Note that if the convergence threshold is set to $\theta = 0$ the solution obtained is the global optimal solution of the above linear program. In practice, $\theta$ is set to a small positive value in order obtain a good solution quickly.

=== Realized margin ===

The actual margin separating the training samples is termed the realized margin and is defined as
$\rho(\boldsymbol{\alpha}) := \min_{n=1,\dots,\ell} y_n \sum_{\alpha_{\omega} \in \Omega} \alpha_{\omega} h(\boldsymbol{x}_n ; \omega).$

The realized margin can and will usually be negative in the first iterations. For a hypothesis space that permits singling out of any single sample, as is commonly the case, the realized margin will eventually converge to some positive value.
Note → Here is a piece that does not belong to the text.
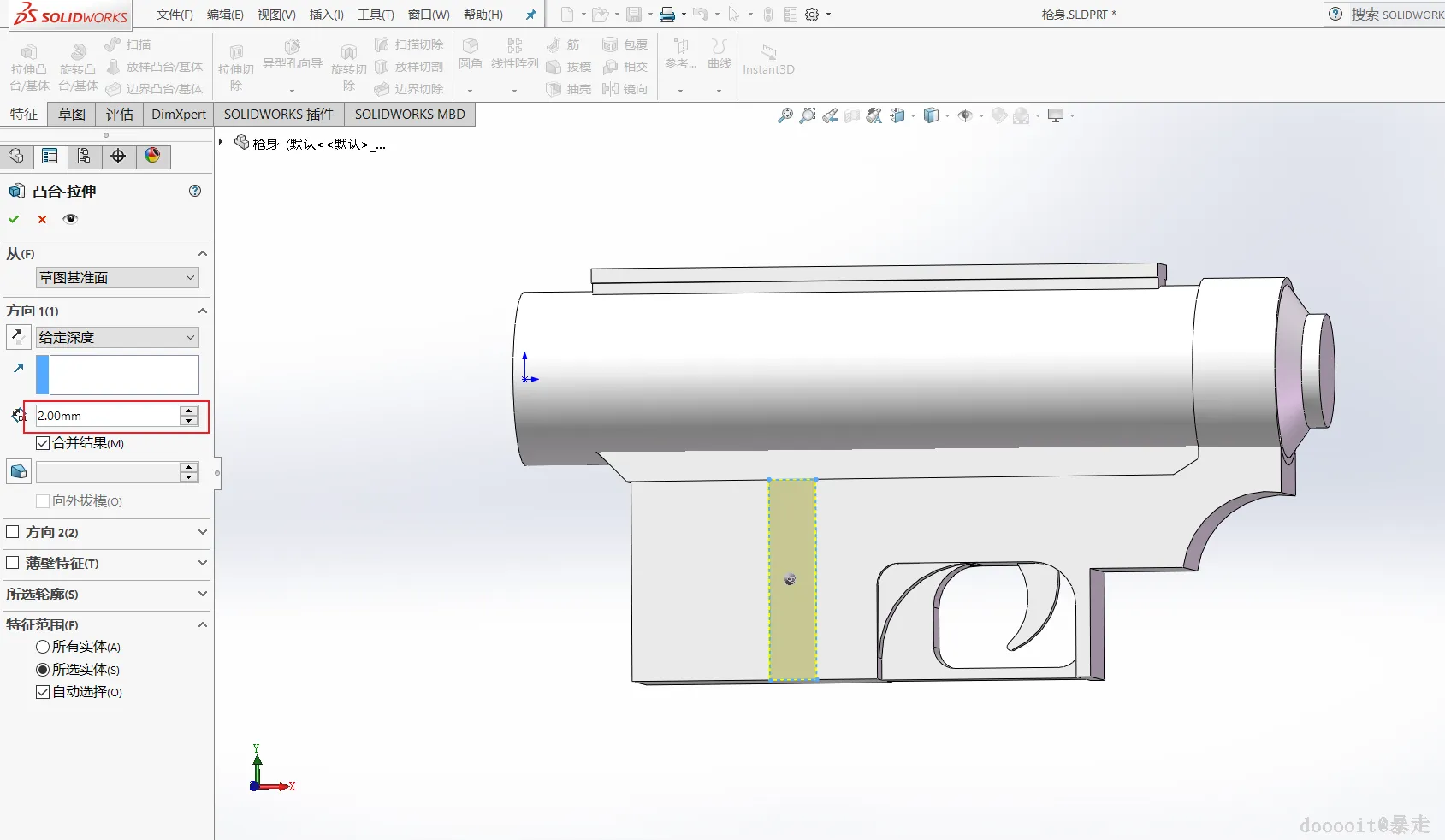Open the ConfigurationManager tab icon
The image size is (1445, 840).
click(84, 156)
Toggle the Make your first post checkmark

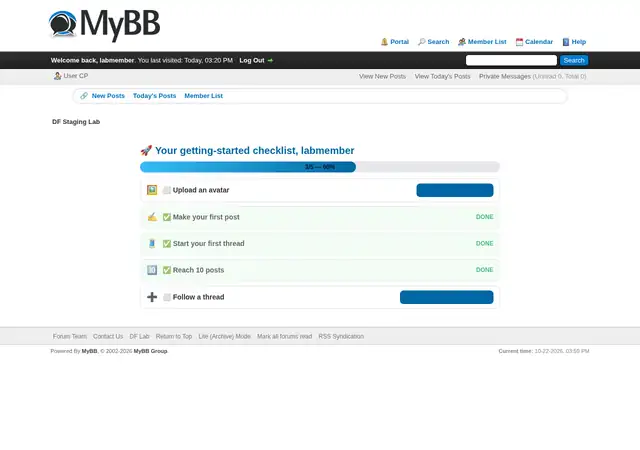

=== Convergence guarantee ===

While the above algorithm is proven to converge, in contrast to other boosting formulations, such as AdaBoost and TotalBoost, there are no known convergence bounds for LPBoost. In practise however, LPBoost is known to converge quickly, often faster than other formulations.

== Base learners ==

LPBoost is an ensemble learning method and thus does not dictate the choice of base learners, the space of hypotheses $\mathcal{H}$. Demiriz et al. showed that under mild assumptions, any base learner can be used. If the base learners are particularly simple, they are often referred to as decision stumps.

The number of base learners commonly used with Boosting in the literature is large. For example, if $\mathcal{X} \subseteq {\mathbb R}^n$, a base learner could be a linear soft margin support vector machine. Or even more simple, a simple stump of the form

$$h(\boldsymbol{x} ; \omega \in \{1,-1\}, p \in \{1,\dots,n\}, t \in {\mathbb R}) :=
   \left\{\begin{array}{cl} \omega & \textrm{if~} \boldsymbol{x}_p \leq t\\
                            -\omega & \textrm{otherwise}\end{array}\right..$$

The above decision stumps looks only along a single dimension $p$ of the input space and simply thresholds the respective column of the sample using a constant threshold $t$. Then, it can decide in either direction, depending on $\omega$ for a positive or negative class.

Given weights for the training samples, constructing the optimal decision stump of the above form simply involves searching along all sample columns and determining $p$, $t$ and $\omega$ in order to optimize the gain function.